Anyone put a seakeeper or any brand gyro stabilizer in a 42 46 or 47 yet? Curious about if it helped in following seas? Our 2000 42 has the bigger rudders from the factory. No spray rails (yet). And has a tendency in a steep following sea to lean over left or right and then bow steer that direction. Really looking for a fix here and not just a smart remark "learn to drive it." It comes out of nowhere when it happens and while manual steering. Definitely happens more often when light on fuel, but being in NJ with long runs its hard to keep the tank always above half. Thanks for any insight here.
The pivoting action of a gyro stabilizer is just going to help reduce the snap in a beam roll. I fear no help in your bow push. Fins may help some. I remember a delivery on a Fleming with fin stabilizers. They did help in a following sea some but the design of the Fleming's tail, the swells just picked her asp up, the fins max swung and the bow dug in from side to side. I learned to hate that boat, that night.

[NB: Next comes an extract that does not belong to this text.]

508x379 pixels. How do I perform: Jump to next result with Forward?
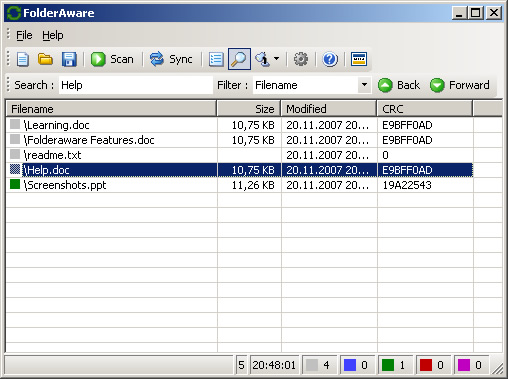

I 100% understand that. And it makes sense as to why no gyro company wants to say whether it would help or not. I was just contemplating in theory the boat rolls hard to one side first well before the bow steer starts. So would a gyro keep the boat from rolling so hard allowing the boat to track straighter.
I can't imagine any better proof that the very simple answer to your question is no. BTW, I'd be awfully skeptic even if gyro producers would have said it does help!
Our 43 had prior owner installed 'spray rails' that would "catch" angled waves on one side and roll the boat well before it turned-off. I had them removed ($$) and it behaves much better. In following sea (short period Chesapeake Bay waves) I run a little faster than the swell so the boat crosses the next wave slowly and stay close to perpendicular to the swell, 30 degs off usually is fine, sometimes can run 45 degs off. Otherwise match the swell speed. I'm toying with the idea of re-rigging the tabs to come up further and create some rocker to get a bit more bow up. Currently bow is higher at 24 kts, lower as slow, but that can be faster than I care to run. I always try to keep an extra 100 gallons of fuel in the aft tank (we have a fwd tank between the engines and an aft tank under cockpit floor).
My wesmar system (DSP5000) has two modes. One for beam and one for following seas. The following seas setting does make a big difference. Ride is much better. Bow steer and wandering is much less annoying.
I could definitely see the fins being beneficial in following seas. But what boats do you have them on ? I've never seen them on a sporty I'd imagine a big decrease in speed and efficiency no ?
You want it locked in following seas, when the boat heels over, the seakeeper will keep it there for a long period of time and boat will make a sharp turn and scare the @@@@ out of you. Also be advised that on plane a Seakeeper isn't much more effective than none at all.
Ive seen planing vessels with fins. Often those boats are traveling distance at hull speed for efficiency or slower for trolling. Yes, you add some drag on place, but you'd center them more often than not while running faster than the sea. Even if you don't center, they won't activate much while running because the planing is taking away much of the roll.
Thanks everyone for the replies. I've been back and forth with seakeeper. They say the new tab system they have out "seakeeper ride" will do what I am looking for. May give it a shot and will report back in the spring. Really hoping this helps a lot.
Might want to look at other similar systems such as zipwake, Humphree or volvo. The Seakeeper isn't really as revolutionary as they make out. Similar systems have been around for close to 30 years.
I definitely will check then out thanks. I was unaware they made them big enough. Always thought they were just for smaller boats.